Was im Nervennetzwerk von Menschen geschieht, denen Lektüre weitgehend fremd ist, verrät eine Studie vom November des Vorjahres: Den Versuchsteilnehmern wurden Satzreihen präsentiert, wobei sich manche davon zu konsistenten Aussagen fügten, andere jedoch keinen Sinn ergaben. Hirnstrommessungen zeigten anschließend, was in den Köpfen geübter respektive ungeübter Leser ablief: Bei Ersteren reagierten die Neuronen auf die verschiedenen Satztypen auffällig anders, bei den wenig trainierten Lesern hingegen traten keine nennenswerten Unterschiede zutage. Was letztlich bedeutet: Das Hirn dieser Personen bemerkte kaum eine Differenz zwischen sinnvollen Sätzen und wirrem Gestammel.

Infobox I

Zeichen der Zeit
Die Entwicklung der Schrift: von frühen Piktogrammen bis zum ausgereiften modernen Alphabet.

• In prähistorischen Höhlen finden sich neben Tierzeichnungen auch Punkt- und Strichmuster, die eine frühe Form von Symbolen darstellen könnten.

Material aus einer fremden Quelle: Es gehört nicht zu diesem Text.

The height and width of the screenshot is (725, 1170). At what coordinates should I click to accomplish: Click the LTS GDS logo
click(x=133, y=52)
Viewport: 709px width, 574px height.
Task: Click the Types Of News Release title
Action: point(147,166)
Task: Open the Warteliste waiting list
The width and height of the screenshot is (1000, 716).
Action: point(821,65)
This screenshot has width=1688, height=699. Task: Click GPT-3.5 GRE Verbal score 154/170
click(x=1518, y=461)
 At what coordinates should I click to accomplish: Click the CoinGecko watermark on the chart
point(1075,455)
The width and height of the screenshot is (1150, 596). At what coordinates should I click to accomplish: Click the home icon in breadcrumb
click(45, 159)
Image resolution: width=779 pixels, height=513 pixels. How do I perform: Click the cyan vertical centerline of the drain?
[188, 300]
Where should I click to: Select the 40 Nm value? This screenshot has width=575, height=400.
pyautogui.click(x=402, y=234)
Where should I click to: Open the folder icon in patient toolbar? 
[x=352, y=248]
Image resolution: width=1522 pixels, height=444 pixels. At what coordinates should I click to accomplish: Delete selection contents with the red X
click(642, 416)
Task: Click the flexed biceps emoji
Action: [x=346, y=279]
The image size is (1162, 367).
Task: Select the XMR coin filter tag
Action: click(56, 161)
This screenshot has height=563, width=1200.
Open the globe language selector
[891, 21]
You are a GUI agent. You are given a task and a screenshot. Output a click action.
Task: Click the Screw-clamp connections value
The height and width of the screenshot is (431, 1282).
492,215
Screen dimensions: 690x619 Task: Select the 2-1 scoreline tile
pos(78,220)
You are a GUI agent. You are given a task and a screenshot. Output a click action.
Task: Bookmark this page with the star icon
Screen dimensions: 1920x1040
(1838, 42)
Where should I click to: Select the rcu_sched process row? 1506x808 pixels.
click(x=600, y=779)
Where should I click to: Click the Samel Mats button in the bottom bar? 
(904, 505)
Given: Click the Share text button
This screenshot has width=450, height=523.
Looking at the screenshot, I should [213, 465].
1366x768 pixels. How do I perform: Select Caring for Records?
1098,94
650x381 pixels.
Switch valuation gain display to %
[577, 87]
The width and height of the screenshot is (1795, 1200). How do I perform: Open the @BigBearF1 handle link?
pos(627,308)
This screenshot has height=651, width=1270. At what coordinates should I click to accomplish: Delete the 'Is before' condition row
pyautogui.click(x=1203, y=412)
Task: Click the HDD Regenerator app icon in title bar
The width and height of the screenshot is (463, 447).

Ähnliche Muster wurden in Knochen eingraviert.

• In Mesopotamien nutzten Menschen vor rund 10.000 Jahren kleine Objekte aus Ton, die wohl dem Zählen und Rechnen dienten – und die Leute vielleicht auf die Idee brachten, abstrakte Vorstellungen könnten generell festgehalten werden.

• Als erste richtige Schrift gilt die Keilschrift der Sumerer, die sich vor rund 5300 Jahren etablierte und aus Dutzenden von Zeichen bestand, welche in der Regel mit Schilfrohrspitzen in Lehm geritzt wurden.

• Etwa um dieselbe Zeit entwickelten die Ägypter ihre Hieroglyphenschrift, mit der sich Gegenstände, Werkzeuge, Personen, Teile des Körpers und Formen bezeichnen ließen.

• Erst die Erfindung der Alphabete bot ­jedoch die Möglichkeit, durch geschickte Kombination weniger Zeichen sämtliche Phänomene der Welt sowie auch nicht ­Figurales wie Emotionen und Gedanken festzuhalten und für die Nachwelt „einzufrieren“. Zunächst wurde dazu ein Satz von Konsonanten verwendet, wie etwa auf der Sinai-Halbinsel vor rund 3700 Jahren. Das erste vollständige Alphabet, das auch Vokale einschloss, war schließlich das griechische.

Infobox II

Erbsünden
Der Hauptgrund für mangelnde Leselust ist sozialer Natur – Konkurrenz durch elektronische Medien ist zweitrangig.
Zumindest auf den ersten Blick suggerieren die meisten Daten, dass Lesen beständig an Stellenwert verliert – und damit auch die Leseleistung sinkt. Nicht einmal eine Viertelstunde täglich, so zeigen Umfragen, bringen die Österreicher für Lektüre auf, dagegen sitzen sie fast zwei Stunden vor dem TV-Apparat. Für mehr als die Hälfte der 14- bis 15-jährigen Mädchen hat Lesen einen niedrigen Stellenwert, bei den Buben in dem Alter sind es sogar fast 80 Prozent.

Doch die Defizite sind kein Phänomen unserer Tage: Zwar attestierte die jüngste PISA-Studie einem Fünftel der österreichischen Schüler, am Ende der Pflichtschulzeit nicht in der Lage zu sein, den Sinn gedruckter Information zu erfassen – doch vergleichbare Untersuchungsreihen unter Erwachsenen zeigen, dass die Lesekunst früher keineswegs ausgereifter war. Besonders miserabel las die Nachkriegsgeneration, seit damals steigt die Lesefähigkeit kontinuierlich an. Allerdings fällt es heute mehr ins Gewicht, wenn Menschen geschriebenen Text unzulänglich verstehen. Kaum mehr ein Job in der Ära des allgegenwärtigen Computers, in dem dies nicht bedeutsam sei, argumentiert die Salzburger Germanistin Doris Schönbaß.

Aus all dem ergibt sich aber auch der Schluss, dass nicht die Nutzung digitaler Geräte die Leseleistung schmälert – auch wenn die beträchtlich erweiterten Möglichkeiten der Freizeitgestaltung durch Handys oder Computerspiele das Lesen konkurrenzieren. Der wichtigste Faktor ist jedoch sozialer Natur: Haben schon die Eltern kaum Freude am Buch, überträgt sich dies meist auch auf den Nachwuchs, wie Erhebungen zeigen, wonach die Lesekompetenz mit der Zahl der Bücher im Haushalt der Eltern korreliert. In dieser Studie sagten 13 Prozent der Jugendlichen, bei ihnen daheim gebe es maximal zehn Bücher, bei einem Drittel zwischen standen 25 bis 100 Werke im Regal. Nur neun Prozent berichteten von 500 oder mehr Büchern.